May be one way is to address this is using quarz/oozie scheduler actions.
Is there any programmatic approach to ensure that one job with the same job name completes then only next job with the same name should trigger?
What is the best way to schedule them ?
Upvotes: 1
Views: 718
Reputation: 29195
Option 1 : You can use Airflow as scheduler and create dependency between jobs.

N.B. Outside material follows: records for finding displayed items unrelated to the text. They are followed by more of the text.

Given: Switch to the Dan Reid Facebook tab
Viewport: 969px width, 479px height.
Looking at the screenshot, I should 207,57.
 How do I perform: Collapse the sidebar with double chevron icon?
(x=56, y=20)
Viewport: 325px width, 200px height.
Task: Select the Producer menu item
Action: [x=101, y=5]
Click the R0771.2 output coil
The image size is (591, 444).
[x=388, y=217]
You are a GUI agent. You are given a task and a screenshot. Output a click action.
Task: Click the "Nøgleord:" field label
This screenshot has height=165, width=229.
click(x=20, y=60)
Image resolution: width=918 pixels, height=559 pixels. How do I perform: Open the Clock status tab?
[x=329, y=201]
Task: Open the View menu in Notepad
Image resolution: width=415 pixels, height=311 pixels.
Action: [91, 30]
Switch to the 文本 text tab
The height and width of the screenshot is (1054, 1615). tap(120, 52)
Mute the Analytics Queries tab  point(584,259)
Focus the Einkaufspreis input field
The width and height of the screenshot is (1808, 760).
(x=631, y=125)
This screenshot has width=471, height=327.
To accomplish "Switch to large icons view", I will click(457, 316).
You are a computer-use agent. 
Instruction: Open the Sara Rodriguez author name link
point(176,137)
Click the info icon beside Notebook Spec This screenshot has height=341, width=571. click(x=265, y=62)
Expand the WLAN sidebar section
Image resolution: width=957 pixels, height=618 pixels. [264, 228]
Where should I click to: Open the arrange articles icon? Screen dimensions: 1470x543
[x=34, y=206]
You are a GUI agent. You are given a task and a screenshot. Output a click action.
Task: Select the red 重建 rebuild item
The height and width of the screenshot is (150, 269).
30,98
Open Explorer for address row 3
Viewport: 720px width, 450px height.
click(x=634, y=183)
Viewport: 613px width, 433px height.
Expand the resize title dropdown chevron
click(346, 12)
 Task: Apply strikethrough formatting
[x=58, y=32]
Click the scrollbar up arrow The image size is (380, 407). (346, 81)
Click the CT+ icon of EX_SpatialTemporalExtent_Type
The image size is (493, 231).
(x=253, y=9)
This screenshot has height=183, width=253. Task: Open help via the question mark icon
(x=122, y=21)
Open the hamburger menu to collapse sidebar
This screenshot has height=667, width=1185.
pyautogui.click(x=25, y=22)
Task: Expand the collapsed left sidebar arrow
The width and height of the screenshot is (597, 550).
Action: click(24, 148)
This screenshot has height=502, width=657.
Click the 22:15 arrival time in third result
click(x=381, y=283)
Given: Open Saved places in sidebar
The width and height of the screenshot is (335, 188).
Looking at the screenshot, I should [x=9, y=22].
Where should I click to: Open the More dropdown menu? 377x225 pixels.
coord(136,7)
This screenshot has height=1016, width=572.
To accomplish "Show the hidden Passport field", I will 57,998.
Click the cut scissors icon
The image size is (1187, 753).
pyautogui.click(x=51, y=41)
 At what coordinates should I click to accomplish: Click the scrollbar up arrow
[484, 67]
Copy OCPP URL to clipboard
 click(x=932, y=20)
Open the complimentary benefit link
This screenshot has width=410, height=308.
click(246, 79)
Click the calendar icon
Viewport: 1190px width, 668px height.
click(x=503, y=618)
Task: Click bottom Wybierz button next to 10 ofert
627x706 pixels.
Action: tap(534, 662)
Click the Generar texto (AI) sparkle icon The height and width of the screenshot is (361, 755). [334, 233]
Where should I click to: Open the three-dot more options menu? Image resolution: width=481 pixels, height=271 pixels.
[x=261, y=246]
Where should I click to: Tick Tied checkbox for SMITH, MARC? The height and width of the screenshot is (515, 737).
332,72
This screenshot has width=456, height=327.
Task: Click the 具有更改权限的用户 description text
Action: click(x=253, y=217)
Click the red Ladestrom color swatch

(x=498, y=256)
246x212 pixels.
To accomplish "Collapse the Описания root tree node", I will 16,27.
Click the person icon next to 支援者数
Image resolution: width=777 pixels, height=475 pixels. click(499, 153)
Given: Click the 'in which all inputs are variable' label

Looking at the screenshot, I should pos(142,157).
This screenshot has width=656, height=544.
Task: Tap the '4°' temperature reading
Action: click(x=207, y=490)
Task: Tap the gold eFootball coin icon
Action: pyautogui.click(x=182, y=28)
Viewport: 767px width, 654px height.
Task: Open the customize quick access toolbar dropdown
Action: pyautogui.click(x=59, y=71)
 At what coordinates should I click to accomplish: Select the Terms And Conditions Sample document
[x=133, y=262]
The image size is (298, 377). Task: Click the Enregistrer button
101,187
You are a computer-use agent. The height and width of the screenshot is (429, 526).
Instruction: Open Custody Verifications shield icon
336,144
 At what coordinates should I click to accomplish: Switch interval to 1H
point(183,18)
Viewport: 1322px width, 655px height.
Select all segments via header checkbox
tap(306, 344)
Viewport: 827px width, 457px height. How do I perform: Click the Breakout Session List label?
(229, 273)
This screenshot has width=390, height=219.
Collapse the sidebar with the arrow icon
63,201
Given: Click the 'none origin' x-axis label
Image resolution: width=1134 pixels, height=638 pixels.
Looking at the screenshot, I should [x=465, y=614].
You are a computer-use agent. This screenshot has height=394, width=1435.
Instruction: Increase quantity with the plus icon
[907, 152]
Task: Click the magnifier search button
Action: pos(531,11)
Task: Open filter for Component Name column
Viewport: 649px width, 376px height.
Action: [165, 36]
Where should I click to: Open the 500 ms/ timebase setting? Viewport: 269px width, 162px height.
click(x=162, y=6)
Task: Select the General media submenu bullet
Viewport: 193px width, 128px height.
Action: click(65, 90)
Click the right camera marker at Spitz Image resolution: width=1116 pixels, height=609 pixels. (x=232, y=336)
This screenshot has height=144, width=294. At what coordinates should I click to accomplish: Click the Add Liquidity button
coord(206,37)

Option 2:Apache Spark job using CRONTAB in Unix- prevents duplicate job submissions
#!/bin/bash
LOCKFILE=/filelock.pid
SPARK_PROGRAM_CLASS=com.javachain.javachainfeed
#SPARK_PROGRAM_JAR=javachain_family-assembly-5.0.jar
#HIVE_TBALE=javachain_prd_tbls.Family_data
#FEEDNAME=""
#Process Locking
if [ -f ${LOCKFILE} ] ; then
PID=`cat ${LOCKFILE}`
ps -fp${PID} > /dev/null
STAT=$?
if [ "${STAT}" = "0" ]; then
echolog "Already running as pid ${PID}"
exit 0
fi
[ -z "$DEBUGME" ] || echolog "${LOCKFILE} exists but contains PID: ${PID} of a prior process"
else
[ -z "$DEBUGME" ] || echolog "${LOCKFILE} does not exist, will create one"
fi
echo $$ > ${LOCKFILE}
while read -r line
do
set -- $line
FEEDNAME=$1
spark-submit --master yarn-client --driver-memory 10G --executor-memory 8G --num-executors 30
--class $SPARK_PROGRAM_CLASS $SPARK_PROGRAM_JAR --hiveTable $HIVE_TBALE --className $FAMILY
done < "familynames.txt"
Also,
To give fair access to execute spark jobs in cluster I would offer to configure hadoop yarn fair(NOT FIFO) scheduler
Upvotes: 0